Bounties and the GIMP
November 28, 2005 10:20 pm gimpFinally getting this off my TODO list…
A few years ago, bounties became a popular way to try to get features written for free software programs. “I don’t have time or skills to offer”, the logic went, “but I have some money, and perhaps that’ll raise the priority of what’s important to me for some young student out there”.
The idea is sound, as far as it goes. Ximian pioneered it in GNOME, LinuxFund was founded on the principle.
Mark Shuttleworth has also offered bounties for a large number of projects, including a little-known offer of $30,000 to the GIMP project. I have written up the story of that bounty.
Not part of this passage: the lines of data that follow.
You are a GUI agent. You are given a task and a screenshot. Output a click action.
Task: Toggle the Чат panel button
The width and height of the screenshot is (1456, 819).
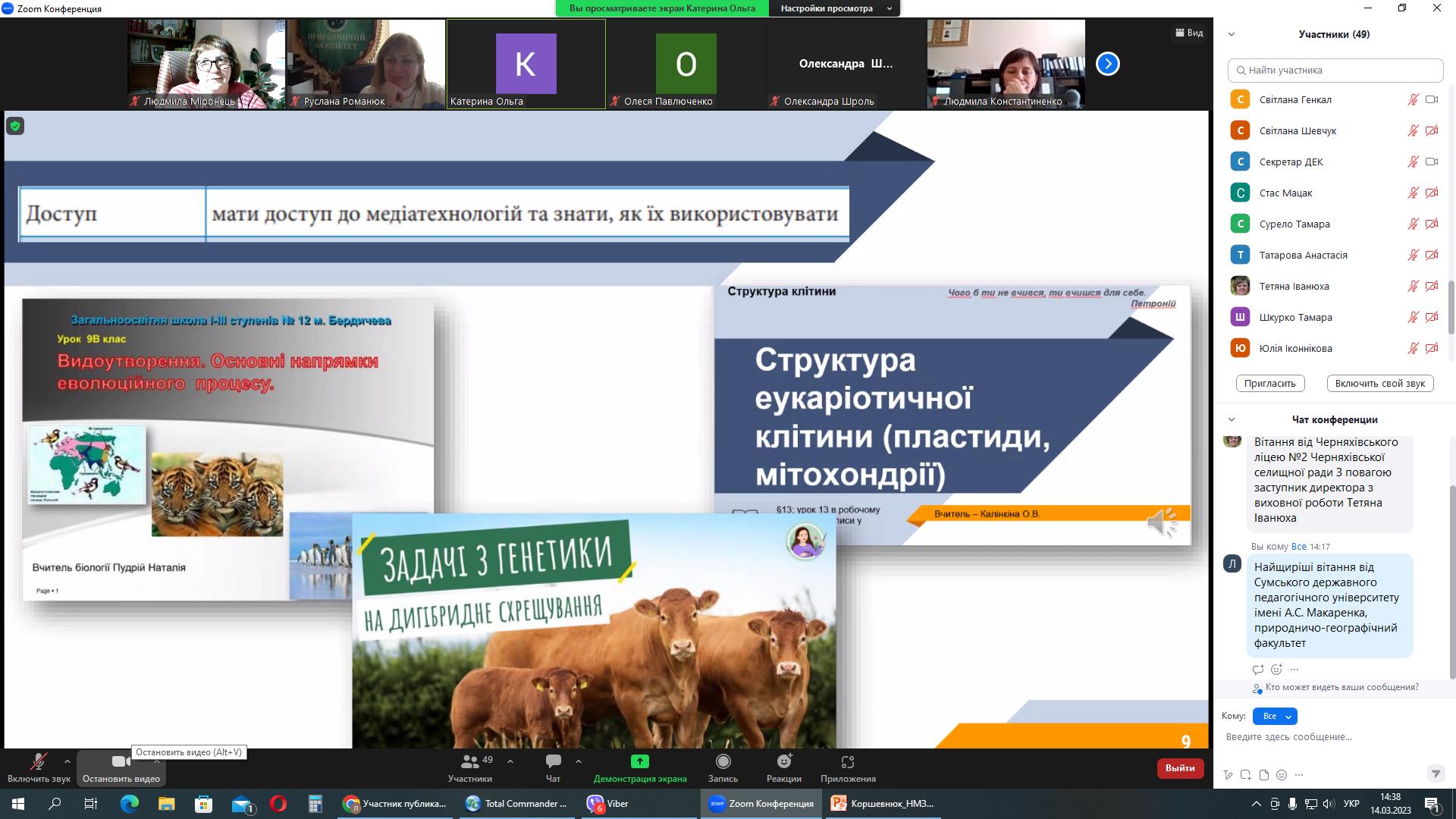coord(553,762)
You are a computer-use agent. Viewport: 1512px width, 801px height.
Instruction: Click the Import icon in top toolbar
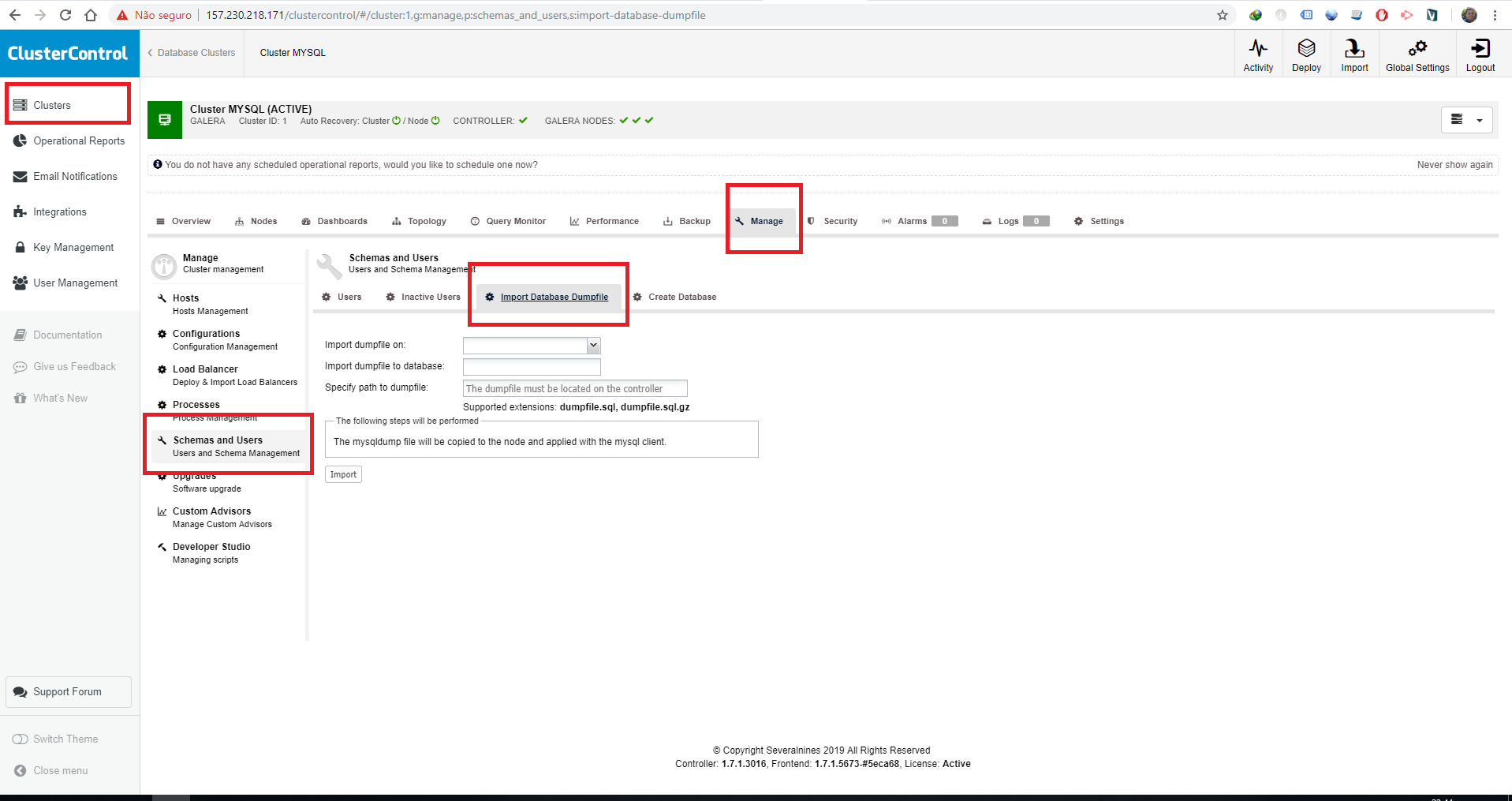[1353, 53]
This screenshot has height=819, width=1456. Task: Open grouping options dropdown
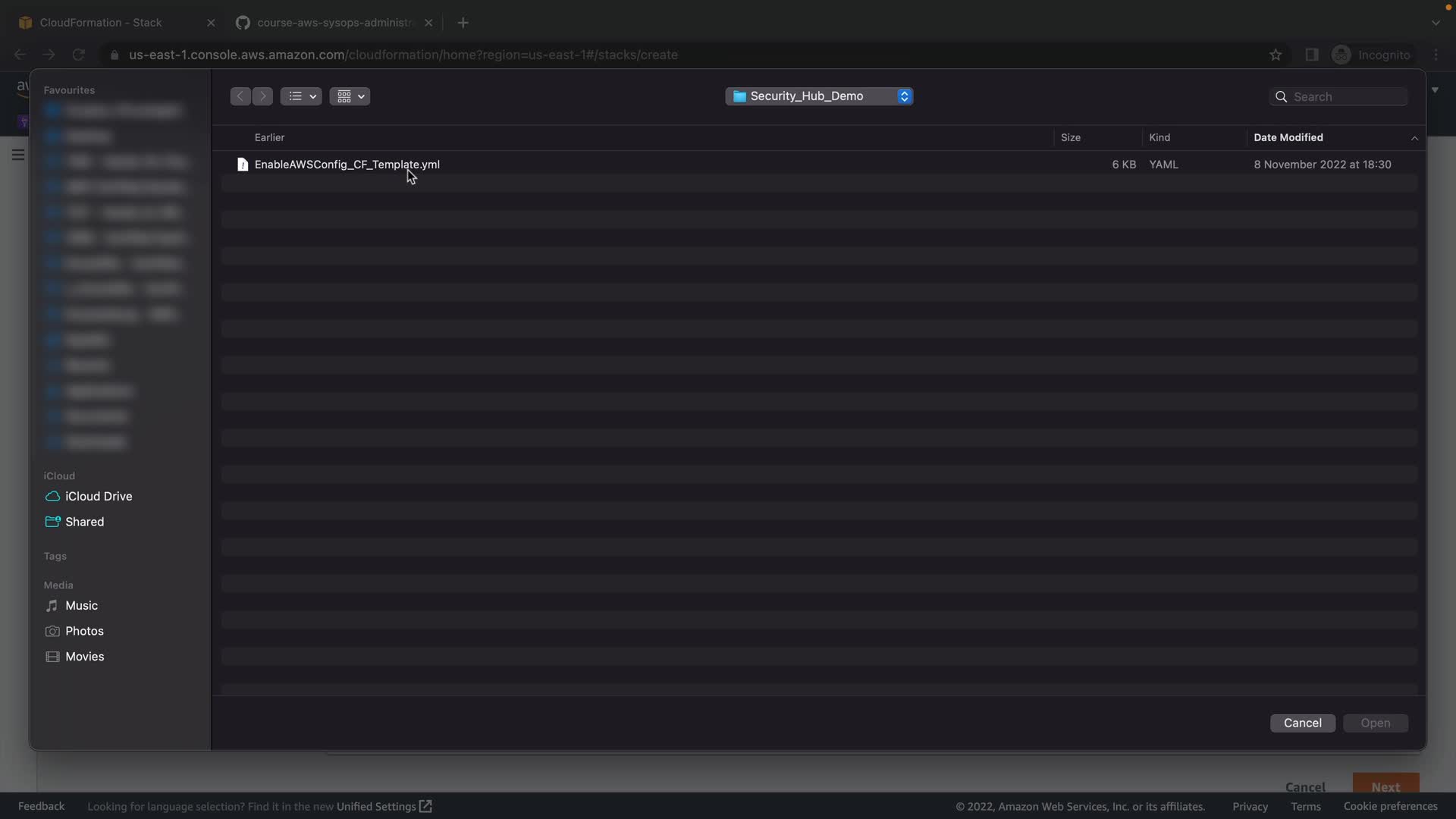350,96
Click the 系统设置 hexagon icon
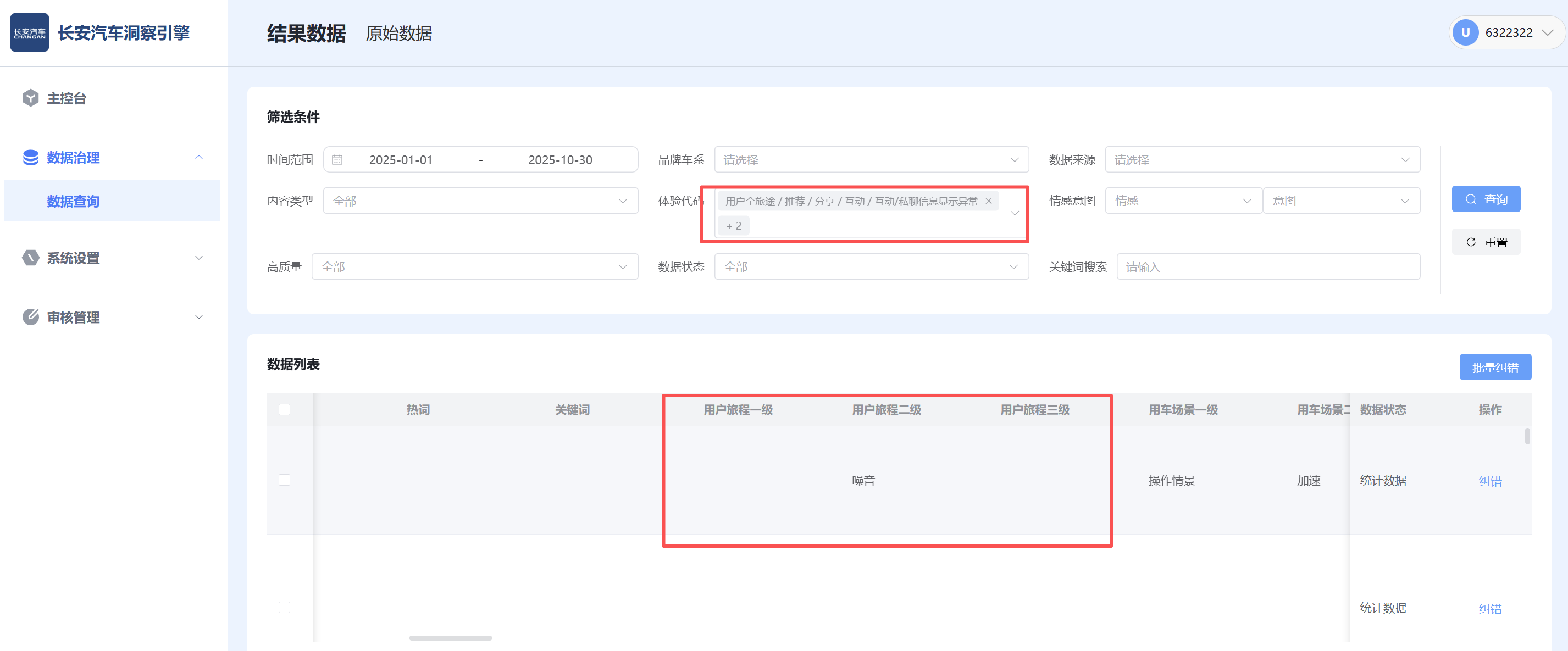This screenshot has height=651, width=1568. coord(30,258)
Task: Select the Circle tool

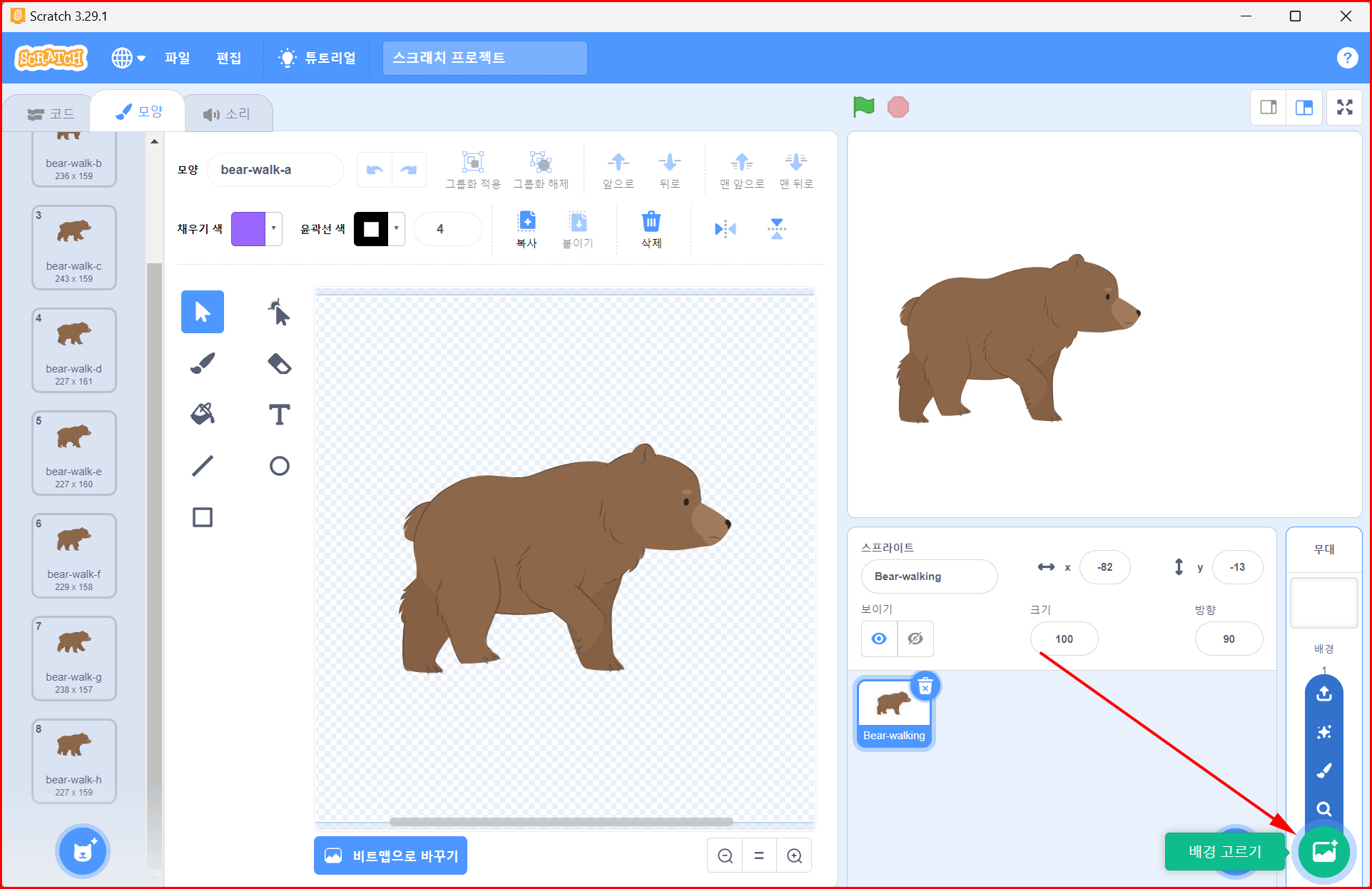Action: (x=279, y=466)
I’m hoping that we can all learn something from it.
December 1st, 2005 at 11:33 pm
That is in my opinion a rather poor analysis of what has happened and what situation we are currently in. I rather see it like this:
From the point on that Daniel dissapeared, the bounties have been dead and there was nothing that we could have done about that. Your summary puts it like there would have been an offer on the table all the time. But there wasn’t. There was a deal between Mark and Daniel and that deal had failed. It would have been wrong to assume that there was still a
valid offer at this point. Without clearly defined milestones, there are no bounties.
We are still in the very same position that we have been over the last years. If we think that bounties are a good idea, we just need to make a detailed plan, set up a number of well-defined goals and proclaim bounties. There is money available that we could use for it and we can still approach
Mark or anyone else and ask for financial support. Nothing has changed with respect to that.